(Collected data)
=== Begin Enclosure ===
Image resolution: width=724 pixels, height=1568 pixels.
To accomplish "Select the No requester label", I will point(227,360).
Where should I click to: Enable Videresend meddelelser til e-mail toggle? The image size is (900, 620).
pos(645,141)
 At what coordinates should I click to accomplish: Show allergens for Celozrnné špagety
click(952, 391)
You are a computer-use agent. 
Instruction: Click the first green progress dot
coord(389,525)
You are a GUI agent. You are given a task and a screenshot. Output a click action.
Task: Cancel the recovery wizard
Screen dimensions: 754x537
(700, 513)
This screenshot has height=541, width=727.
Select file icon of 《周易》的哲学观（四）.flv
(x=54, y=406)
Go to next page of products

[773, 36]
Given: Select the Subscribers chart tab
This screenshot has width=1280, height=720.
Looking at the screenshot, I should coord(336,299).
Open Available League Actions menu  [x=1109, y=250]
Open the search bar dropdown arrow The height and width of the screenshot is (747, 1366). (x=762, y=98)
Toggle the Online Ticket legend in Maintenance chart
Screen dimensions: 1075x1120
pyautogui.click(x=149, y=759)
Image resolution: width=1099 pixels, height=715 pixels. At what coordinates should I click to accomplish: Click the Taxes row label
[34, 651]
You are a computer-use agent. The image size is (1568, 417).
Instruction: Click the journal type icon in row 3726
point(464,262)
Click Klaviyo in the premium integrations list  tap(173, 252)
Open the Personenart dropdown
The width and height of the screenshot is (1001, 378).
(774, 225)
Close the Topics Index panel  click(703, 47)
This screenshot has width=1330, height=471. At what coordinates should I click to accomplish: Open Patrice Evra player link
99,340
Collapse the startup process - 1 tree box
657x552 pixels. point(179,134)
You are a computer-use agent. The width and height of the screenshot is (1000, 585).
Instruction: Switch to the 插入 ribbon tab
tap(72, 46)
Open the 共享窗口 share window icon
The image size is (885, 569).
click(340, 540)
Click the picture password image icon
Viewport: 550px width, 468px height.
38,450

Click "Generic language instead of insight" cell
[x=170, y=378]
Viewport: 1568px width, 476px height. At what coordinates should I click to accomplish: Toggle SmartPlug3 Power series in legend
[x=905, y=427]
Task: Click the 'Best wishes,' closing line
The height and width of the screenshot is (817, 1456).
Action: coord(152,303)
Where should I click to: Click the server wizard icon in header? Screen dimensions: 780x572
=== End Enclosure ===
[Directions] The answer must be a word-for-word transcription of every record above.

[Written answer]
Image resolution: width=724 pixels, height=1568 pixels.
To accomplish "Select the No requester label", I will point(227,360).
Where should I click to: Enable Videresend meddelelser til e-mail toggle? The image size is (900, 620).
pos(645,141)
 At what coordinates should I click to accomplish: Show allergens for Celozrnné špagety
click(952, 391)
You are a computer-use agent. 
Instruction: Click the first green progress dot
coord(389,525)
You are a GUI agent. You are given a task and a screenshot. Output a click action.
Task: Cancel the recovery wizard
Screen dimensions: 754x537
(700, 513)
This screenshot has height=541, width=727.
Select file icon of 《周易》的哲学观（四）.flv
(x=54, y=406)
Go to next page of products

[773, 36]
Given: Select the Subscribers chart tab
This screenshot has width=1280, height=720.
Looking at the screenshot, I should coord(336,299).
Open Available League Actions menu  [x=1109, y=250]
Open the search bar dropdown arrow The height and width of the screenshot is (747, 1366). (x=762, y=98)
Toggle the Online Ticket legend in Maintenance chart
Screen dimensions: 1075x1120
pyautogui.click(x=149, y=759)
Image resolution: width=1099 pixels, height=715 pixels. At what coordinates should I click to accomplish: Click the Taxes row label
[34, 651]
You are a computer-use agent. The image size is (1568, 417).
Instruction: Click the journal type icon in row 3726
point(464,262)
Click Klaviyo in the premium integrations list  tap(173, 252)
Open the Personenart dropdown
The width and height of the screenshot is (1001, 378).
(774, 225)
Close the Topics Index panel  click(703, 47)
This screenshot has width=1330, height=471. At what coordinates should I click to accomplish: Open Patrice Evra player link
99,340
Collapse the startup process - 1 tree box
657x552 pixels. point(179,134)
You are a computer-use agent. The width and height of the screenshot is (1000, 585).
Instruction: Switch to the 插入 ribbon tab
tap(72, 46)
Open the 共享窗口 share window icon
The image size is (885, 569).
click(340, 540)
Click the picture password image icon
Viewport: 550px width, 468px height.
38,450

Click "Generic language instead of insight" cell
[x=170, y=378]
Viewport: 1568px width, 476px height. At what coordinates should I click to accomplish: Toggle SmartPlug3 Power series in legend
[x=905, y=427]
Task: Click the 'Best wishes,' closing line
The height and width of the screenshot is (817, 1456).
Action: coord(152,303)
Where should I click to: Click the server wizard icon in header? Screen dimensions: 780x572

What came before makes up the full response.